Upon arrival in the U.S., many newcomers do not have cars or cannot afford private transportation. So, like many of their neighbors, they rely on public transit. Title VI of the Civil Rights Act of 1964 requires that public transit meets the needs of all of Durham residents. However, even when there is good will on all sides this is easier said than done. Current Lab initiatives to improve public transit for newcomer and lower income communities include a productive, ongoing relationship with GoTriangle to shorten the process by which bus stop safety and seating is delivered and the development of a teen transportation and employment survey that will highlight ways public transit can help connect teens looking for work with employers.

Law and Education

Durham Public Schools (DPS) and school districts around the country are grappling with how to actualize educational rights for newcomer and all ELL students promised under both state and federal law—Title VI of the Civil Rights Act of 1964 and Lau v. Nichols (1974). Current Lab initiatives include:

  1. Developing and scaling (with faculty from the Math Department) ways to teach Numeracy as a Civil Right.
  2. Utilizing the Lab’s community research method, Tools for Change, to understand how newcomers balance education, minimum wage work, and career preparation and then use data to inform new student informed outreach and programming.
  3. Collaborating with DPS to: a) Provide Translation and Interpretation Services for ELL families as mandated under Title VI; b) Bring together leaders of the Exceptional Children’s (EC) Services and the English as the Second Language (ESL) Program so they can develop an Interdisciplinary Approach to identify and assess the needs of ELL student who are struggling academically.
Networks and Social Capital

Refugee students rarely have family knowledge and “weak ties” that can help them find their way in a new country. Durham Public Schools is not meeting the needs of newcomer students and their families: Guidance counselors are responsible for hundreds of students; career and technical education is being revised yet again.
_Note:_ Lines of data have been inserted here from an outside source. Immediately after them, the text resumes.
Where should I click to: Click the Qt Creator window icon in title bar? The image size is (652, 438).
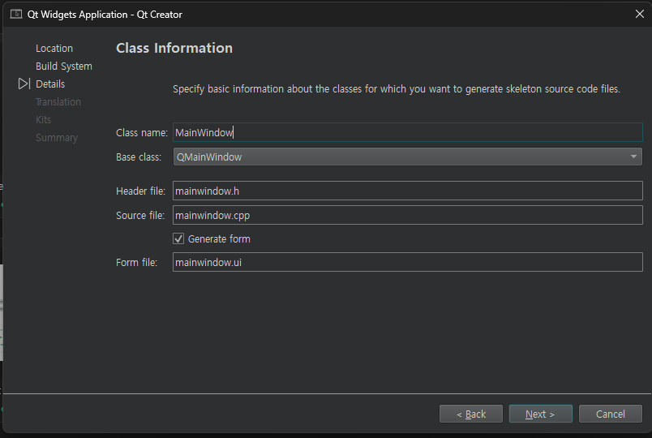pos(15,14)
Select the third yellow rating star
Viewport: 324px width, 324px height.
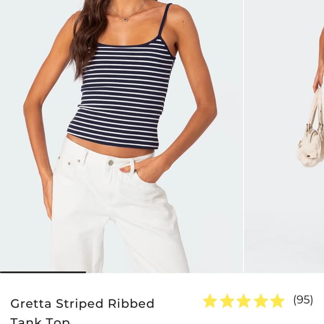click(244, 301)
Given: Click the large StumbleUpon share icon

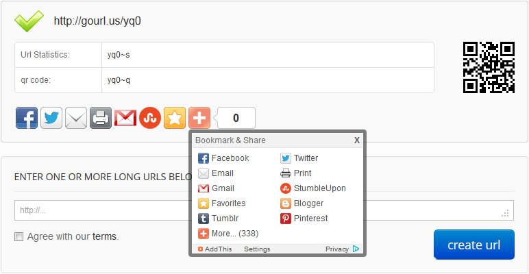Looking at the screenshot, I should click(150, 118).
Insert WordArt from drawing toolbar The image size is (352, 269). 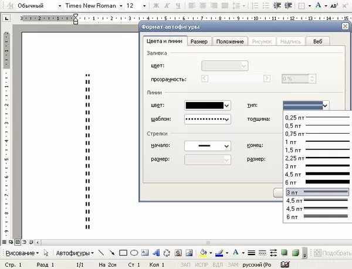click(156, 253)
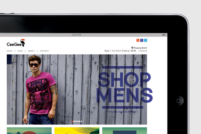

So, essential questions go unarticulated or unanswered: “How can I find out if Durham Tech or a four-year college is a better fit for me?” “I am not ready for college; is there anyone I can talk to as I try to figure out what now?”

To help newcomer students get answers, the lab has developed an innovative adult network and friendship program. The program is centered on relationships between refugee students and Duke alumni. Emanating from these relationships are a circle of connections that in turn strengthen and reinforce the relationships. Refugee students gain knowledge that helps them get where they want to go next. Duke alumni who need to “lift as they climb” have an occasion to come back to campus and meet engaged undergrad members of the lab who often remind them of their younger selves. Duke undergrads meet alumni professionals working in their field of interest.

The lab is now scaling this successful prototype.

“The long-term value of an education is to be found not merely in the accumulation of knowledge or skills but in the capacity to forge fresh connections between them, to integrate different elements from one’s education and experience and bring them to bear on new challenges and problems.”

The Study of Undergraduate Education at Stanford University

This page was updated on February 12th, 2020.